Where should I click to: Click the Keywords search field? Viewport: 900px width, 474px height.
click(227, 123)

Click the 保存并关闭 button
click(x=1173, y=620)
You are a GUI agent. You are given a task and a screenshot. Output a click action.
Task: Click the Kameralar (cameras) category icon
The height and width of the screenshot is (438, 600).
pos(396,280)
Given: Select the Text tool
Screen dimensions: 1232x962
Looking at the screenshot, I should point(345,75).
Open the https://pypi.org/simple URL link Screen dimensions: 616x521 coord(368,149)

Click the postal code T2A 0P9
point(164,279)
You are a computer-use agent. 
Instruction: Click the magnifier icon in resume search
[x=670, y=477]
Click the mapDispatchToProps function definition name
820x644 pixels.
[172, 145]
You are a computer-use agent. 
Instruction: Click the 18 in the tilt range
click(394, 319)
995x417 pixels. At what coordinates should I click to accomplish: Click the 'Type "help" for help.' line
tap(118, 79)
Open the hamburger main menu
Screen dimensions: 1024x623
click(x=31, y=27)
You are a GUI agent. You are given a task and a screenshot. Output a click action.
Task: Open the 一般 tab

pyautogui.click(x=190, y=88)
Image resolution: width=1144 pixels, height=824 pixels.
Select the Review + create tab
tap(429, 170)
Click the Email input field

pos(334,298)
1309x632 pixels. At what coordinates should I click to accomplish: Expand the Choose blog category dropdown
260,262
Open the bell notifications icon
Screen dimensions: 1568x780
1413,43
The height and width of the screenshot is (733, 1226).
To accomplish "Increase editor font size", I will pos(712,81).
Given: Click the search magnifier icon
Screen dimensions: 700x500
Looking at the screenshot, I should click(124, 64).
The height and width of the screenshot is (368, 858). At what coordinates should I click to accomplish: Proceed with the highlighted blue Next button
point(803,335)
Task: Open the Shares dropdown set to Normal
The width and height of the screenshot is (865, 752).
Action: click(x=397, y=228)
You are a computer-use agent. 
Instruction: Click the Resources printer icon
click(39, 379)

********************

§ Work to complete
Gather every line in the entries above that contains the string "dimensions", copying each one in full.

§ Response
Screen dimensions: 1232x962
Open the https://pypi.org/simple URL link Screen dimensions: 616x521 coord(368,149)
Screen dimensions: 1024x623
Screen dimensions: 1568x780
Screen dimensions: 700x500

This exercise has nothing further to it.